→ **Task to complete**
Count every line in the data below where the word "computer" appears, then state only that count.

→ **Supplied entries**
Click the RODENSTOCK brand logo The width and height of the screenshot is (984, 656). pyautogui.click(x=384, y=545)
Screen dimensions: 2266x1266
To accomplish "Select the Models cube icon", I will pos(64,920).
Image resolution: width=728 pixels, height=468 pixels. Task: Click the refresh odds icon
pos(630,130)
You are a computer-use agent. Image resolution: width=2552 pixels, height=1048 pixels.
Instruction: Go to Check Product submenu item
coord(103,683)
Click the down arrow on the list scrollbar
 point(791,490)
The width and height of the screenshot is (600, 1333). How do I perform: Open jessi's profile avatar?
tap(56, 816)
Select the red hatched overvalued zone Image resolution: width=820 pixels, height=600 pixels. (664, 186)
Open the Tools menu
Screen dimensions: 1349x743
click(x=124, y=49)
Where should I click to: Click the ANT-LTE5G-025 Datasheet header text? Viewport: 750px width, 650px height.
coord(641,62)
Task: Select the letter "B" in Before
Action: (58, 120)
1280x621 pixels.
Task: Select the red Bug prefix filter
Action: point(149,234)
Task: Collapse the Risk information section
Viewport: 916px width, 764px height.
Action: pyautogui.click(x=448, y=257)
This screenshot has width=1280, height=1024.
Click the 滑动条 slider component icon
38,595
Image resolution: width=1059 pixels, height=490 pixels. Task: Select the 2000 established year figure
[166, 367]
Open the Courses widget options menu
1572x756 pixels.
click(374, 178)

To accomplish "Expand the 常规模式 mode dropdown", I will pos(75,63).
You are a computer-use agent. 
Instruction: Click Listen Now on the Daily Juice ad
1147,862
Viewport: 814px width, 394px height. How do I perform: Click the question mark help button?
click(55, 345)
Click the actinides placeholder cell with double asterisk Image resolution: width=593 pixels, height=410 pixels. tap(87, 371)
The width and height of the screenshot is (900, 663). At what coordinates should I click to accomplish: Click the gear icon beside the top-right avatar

→ **Output of the task**
2